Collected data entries
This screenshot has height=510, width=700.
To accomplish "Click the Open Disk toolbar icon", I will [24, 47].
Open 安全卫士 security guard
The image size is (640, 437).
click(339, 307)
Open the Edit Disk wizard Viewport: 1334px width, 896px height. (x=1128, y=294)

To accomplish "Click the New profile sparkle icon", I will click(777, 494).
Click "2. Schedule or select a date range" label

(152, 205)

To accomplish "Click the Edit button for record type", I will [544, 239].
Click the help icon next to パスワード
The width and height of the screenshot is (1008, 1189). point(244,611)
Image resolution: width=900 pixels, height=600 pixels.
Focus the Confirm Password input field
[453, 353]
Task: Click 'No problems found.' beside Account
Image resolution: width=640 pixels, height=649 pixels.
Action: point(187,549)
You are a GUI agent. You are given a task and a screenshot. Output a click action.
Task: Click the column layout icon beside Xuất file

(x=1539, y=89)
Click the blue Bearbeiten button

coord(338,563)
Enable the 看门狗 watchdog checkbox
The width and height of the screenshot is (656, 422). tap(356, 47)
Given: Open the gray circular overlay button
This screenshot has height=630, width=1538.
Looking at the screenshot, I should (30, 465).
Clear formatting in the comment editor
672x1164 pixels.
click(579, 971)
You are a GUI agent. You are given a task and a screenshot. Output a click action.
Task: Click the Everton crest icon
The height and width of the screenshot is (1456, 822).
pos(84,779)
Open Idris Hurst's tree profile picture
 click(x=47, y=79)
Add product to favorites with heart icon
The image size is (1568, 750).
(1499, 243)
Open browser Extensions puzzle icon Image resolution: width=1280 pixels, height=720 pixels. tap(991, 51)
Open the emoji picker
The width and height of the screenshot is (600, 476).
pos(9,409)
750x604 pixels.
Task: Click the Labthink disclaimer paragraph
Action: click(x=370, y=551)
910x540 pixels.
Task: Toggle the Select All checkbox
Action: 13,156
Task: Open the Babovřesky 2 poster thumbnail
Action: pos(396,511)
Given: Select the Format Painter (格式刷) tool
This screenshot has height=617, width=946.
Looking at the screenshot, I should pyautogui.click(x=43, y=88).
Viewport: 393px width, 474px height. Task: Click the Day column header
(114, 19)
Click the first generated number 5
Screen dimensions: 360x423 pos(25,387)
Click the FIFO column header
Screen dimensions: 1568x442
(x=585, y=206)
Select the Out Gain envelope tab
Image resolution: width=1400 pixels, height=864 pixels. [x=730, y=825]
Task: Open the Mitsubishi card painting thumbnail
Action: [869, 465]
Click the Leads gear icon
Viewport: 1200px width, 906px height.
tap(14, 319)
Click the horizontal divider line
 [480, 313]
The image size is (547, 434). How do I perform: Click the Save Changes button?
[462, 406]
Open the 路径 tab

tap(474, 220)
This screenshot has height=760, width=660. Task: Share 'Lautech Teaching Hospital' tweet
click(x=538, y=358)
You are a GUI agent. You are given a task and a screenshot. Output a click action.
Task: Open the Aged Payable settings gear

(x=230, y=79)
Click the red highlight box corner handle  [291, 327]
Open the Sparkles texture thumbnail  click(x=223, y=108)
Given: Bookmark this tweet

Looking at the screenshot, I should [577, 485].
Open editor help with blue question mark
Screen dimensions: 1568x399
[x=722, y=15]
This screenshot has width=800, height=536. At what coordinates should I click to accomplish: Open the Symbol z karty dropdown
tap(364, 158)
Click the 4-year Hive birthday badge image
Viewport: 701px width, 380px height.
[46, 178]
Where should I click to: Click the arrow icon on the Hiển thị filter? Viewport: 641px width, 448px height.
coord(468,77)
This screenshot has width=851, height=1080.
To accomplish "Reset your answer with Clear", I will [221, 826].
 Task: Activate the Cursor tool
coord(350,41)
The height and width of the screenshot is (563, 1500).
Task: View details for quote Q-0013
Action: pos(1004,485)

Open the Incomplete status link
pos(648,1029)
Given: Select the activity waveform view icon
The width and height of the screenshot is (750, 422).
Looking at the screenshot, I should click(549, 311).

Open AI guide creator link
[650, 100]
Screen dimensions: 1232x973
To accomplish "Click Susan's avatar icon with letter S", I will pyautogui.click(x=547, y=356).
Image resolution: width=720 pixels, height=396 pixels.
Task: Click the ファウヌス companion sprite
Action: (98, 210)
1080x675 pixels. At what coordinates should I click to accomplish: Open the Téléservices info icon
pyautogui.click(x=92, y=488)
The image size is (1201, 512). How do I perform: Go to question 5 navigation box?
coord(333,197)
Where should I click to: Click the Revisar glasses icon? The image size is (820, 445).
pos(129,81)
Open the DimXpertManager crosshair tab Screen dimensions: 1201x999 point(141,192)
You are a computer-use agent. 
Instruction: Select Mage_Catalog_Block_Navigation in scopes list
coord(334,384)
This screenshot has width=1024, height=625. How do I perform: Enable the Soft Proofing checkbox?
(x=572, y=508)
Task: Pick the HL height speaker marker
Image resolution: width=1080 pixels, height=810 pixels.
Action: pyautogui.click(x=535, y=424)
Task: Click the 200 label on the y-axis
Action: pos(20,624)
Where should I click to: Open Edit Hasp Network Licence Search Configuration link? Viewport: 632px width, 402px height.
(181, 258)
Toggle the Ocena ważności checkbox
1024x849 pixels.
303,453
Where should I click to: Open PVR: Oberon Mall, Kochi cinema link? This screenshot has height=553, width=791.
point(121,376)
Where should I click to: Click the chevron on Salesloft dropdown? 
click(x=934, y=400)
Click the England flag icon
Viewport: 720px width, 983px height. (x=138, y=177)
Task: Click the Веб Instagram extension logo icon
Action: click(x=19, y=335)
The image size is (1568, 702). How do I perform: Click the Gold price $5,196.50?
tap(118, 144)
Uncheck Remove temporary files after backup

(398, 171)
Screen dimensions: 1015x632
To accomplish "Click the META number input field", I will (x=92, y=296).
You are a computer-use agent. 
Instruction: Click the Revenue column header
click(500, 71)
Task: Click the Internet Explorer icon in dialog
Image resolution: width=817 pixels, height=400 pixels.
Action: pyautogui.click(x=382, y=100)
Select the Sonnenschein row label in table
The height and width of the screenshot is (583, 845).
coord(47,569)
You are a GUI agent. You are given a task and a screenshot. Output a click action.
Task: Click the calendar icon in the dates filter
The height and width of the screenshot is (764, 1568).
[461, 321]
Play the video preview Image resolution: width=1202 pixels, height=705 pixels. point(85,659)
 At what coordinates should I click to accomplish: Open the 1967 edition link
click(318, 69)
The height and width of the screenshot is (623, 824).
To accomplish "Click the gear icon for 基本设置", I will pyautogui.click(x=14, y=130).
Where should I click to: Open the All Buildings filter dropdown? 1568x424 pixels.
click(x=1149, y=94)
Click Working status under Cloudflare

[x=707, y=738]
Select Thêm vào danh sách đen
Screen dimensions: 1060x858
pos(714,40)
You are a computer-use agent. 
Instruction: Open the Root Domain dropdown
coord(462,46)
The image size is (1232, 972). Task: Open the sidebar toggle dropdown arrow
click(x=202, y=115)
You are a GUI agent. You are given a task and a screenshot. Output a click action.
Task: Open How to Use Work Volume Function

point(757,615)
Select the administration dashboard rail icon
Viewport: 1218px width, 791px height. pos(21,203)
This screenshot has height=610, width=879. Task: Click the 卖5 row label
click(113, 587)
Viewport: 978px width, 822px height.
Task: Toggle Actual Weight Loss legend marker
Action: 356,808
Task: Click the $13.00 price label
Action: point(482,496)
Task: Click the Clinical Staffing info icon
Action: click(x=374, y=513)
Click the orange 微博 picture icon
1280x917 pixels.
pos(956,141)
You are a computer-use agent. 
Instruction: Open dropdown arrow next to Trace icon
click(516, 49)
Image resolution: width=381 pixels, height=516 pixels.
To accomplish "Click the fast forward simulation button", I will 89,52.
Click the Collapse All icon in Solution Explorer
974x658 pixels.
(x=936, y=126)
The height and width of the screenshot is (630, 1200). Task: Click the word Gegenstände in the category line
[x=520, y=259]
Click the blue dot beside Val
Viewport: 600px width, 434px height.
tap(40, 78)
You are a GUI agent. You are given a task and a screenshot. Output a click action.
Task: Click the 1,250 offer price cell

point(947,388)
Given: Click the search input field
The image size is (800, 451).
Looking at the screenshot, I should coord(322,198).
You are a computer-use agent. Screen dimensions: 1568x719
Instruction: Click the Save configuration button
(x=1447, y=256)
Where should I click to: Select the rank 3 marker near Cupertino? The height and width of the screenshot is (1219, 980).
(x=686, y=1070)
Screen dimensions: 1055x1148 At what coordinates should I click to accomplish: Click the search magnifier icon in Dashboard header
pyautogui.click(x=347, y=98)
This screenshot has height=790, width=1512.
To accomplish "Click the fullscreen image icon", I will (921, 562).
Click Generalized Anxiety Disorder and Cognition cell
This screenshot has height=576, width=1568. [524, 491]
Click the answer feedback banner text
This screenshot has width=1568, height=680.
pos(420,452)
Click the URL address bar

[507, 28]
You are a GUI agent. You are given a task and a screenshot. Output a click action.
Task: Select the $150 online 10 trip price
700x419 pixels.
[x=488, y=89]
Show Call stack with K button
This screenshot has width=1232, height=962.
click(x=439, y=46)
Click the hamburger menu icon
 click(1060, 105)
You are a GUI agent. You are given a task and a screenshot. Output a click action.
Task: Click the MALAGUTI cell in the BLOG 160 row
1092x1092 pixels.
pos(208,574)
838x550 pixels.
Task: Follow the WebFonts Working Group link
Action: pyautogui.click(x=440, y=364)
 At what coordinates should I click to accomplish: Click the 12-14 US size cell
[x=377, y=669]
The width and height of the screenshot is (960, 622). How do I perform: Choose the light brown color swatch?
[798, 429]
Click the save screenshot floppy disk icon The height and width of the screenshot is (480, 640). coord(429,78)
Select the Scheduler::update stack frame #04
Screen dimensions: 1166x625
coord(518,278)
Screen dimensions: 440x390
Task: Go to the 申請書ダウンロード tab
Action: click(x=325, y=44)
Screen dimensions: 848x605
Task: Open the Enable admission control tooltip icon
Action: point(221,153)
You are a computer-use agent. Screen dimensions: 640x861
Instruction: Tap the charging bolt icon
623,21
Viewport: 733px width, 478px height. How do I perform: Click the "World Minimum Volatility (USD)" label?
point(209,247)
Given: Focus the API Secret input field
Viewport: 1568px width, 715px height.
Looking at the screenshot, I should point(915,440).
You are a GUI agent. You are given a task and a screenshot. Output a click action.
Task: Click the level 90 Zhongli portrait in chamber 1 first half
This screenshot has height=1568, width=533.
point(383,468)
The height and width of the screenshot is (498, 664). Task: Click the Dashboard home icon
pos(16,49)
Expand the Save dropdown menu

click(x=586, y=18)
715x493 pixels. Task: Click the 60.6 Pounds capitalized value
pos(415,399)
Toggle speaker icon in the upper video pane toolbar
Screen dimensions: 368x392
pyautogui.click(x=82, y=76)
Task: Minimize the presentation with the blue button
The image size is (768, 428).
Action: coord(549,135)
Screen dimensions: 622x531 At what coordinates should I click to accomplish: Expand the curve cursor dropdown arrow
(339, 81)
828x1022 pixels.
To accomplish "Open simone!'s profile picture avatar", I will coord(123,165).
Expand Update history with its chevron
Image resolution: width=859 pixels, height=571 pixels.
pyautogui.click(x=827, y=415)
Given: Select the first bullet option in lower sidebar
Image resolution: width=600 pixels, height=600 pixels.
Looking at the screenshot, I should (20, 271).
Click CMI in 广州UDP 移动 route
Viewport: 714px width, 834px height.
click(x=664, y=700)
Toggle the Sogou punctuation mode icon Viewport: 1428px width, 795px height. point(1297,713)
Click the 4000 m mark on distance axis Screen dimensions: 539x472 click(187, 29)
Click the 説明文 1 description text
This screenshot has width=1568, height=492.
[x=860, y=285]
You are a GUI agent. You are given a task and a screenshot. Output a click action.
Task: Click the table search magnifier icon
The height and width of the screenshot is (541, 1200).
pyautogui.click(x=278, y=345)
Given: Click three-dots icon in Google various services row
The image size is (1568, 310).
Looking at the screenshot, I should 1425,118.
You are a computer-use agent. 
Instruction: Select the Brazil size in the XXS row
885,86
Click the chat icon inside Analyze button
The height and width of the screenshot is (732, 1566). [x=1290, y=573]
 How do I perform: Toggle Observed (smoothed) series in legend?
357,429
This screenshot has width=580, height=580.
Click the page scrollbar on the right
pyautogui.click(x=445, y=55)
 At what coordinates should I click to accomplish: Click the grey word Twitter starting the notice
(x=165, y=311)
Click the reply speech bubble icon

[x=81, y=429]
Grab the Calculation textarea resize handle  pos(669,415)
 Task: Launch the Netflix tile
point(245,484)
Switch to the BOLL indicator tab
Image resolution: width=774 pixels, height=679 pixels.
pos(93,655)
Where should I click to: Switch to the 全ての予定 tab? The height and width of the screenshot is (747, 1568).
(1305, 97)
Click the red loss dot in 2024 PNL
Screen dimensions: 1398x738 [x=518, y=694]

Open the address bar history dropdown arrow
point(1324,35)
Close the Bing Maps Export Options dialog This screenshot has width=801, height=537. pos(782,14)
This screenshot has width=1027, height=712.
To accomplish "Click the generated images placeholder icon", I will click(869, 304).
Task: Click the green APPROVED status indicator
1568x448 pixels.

◆ HOW TO COMPLETE THIS TASK ◆
Copy out every line of the data that includes "handle".

◆ OUTPUT BELOW ◆
Click the red highlight box corner handle  [291, 327]
Grab the Calculation textarea resize handle  pos(669,415)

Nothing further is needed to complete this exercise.